Closed pirobot closed 3 years ago
Hi @pirobot
I am going to run a few experiments. It is the holiday time so my responses make take longer than usual. This item is important to us and me. That you for the detailed report and code snippet. If I need more help reproducing I will ping you. Thank you again.
Many thanks @tfboyd and no hurry as I realize we can all use a break during the holidays. :)
Just pinging to see if there has been any progress on this issue? Thanks!
@tfboyd Do you think this issue will get addressed eventually? It would be great if someone could at least reproduce the performance issue I detailed above. Unfortunately our lab will have to abandon tf-agents if this issue cannot be resolved since it will take a month to do experiments that can otherwise be done in a day with stable-baselines. I'm still hoping I have just missed a critical parameter that you will discover after running the above code. We have a definite preference to stick with tf-agents but this performance issue is preventing us from using it in any kind of serious research. Thanks!
Sorry about the delay. I will confirm with the team tomorrow. I wanted to dig into this but I think we will be focusing on other priorities in Q1 with our existing resources. I will ping back tomorrow and put it on the agenda for our weekly team meeting.
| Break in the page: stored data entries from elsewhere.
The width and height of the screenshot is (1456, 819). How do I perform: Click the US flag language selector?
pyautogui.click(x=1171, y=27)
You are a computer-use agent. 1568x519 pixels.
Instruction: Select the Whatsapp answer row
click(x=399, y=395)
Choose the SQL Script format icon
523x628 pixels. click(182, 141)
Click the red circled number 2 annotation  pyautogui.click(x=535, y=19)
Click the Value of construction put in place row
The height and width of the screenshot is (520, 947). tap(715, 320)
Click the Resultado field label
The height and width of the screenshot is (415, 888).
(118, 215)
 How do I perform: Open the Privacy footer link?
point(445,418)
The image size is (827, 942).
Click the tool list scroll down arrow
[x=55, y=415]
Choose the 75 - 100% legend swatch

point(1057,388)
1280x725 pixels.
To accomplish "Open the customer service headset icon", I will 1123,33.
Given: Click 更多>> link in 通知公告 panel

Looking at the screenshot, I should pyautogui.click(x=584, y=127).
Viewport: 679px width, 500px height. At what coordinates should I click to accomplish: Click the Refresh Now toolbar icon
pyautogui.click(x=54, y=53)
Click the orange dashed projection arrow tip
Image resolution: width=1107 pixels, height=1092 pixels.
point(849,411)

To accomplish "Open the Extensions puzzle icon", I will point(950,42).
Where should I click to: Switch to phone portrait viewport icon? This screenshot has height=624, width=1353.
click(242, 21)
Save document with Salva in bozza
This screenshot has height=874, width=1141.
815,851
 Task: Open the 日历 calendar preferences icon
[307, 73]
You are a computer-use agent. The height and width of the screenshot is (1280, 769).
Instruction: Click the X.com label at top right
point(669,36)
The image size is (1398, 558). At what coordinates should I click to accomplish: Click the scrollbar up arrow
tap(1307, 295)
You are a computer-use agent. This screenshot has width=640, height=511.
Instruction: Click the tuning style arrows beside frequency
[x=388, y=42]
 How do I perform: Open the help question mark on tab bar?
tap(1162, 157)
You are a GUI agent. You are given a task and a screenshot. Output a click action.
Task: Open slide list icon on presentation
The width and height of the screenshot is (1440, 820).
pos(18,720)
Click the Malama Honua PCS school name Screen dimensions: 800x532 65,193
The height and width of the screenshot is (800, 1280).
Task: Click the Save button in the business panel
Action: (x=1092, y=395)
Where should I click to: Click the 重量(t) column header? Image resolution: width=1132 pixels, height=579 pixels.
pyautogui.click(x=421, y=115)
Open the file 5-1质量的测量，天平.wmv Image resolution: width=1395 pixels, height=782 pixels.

I understand your frustration and need to find a platform that works for your situation.
@tfboyd No worries and thanks for the response. We'll use stable-baselines for now and wait to hear back eventually if someone can confirm the performance differences.
@tfboyd quick ping on this one.
@kuanghuei may take a look as the train time seem really long. Thank you for being reasonable and kind as we work to make improvements.
I noticed the same problem, any update on it? Is there also any comparison made other than the speed with Stable_baselines?
I tried to run some experiments on gpu. It seems like the slow down only happens with LunarLanderContinuous-v2 but not on HalfCheetah. Even with a slow down, I was able to run ~80 steps/sec on Titan X, which is probably like 1.38 hours for 500,000 steps.
Did you observe the same slow down on other env or only on lunar lander?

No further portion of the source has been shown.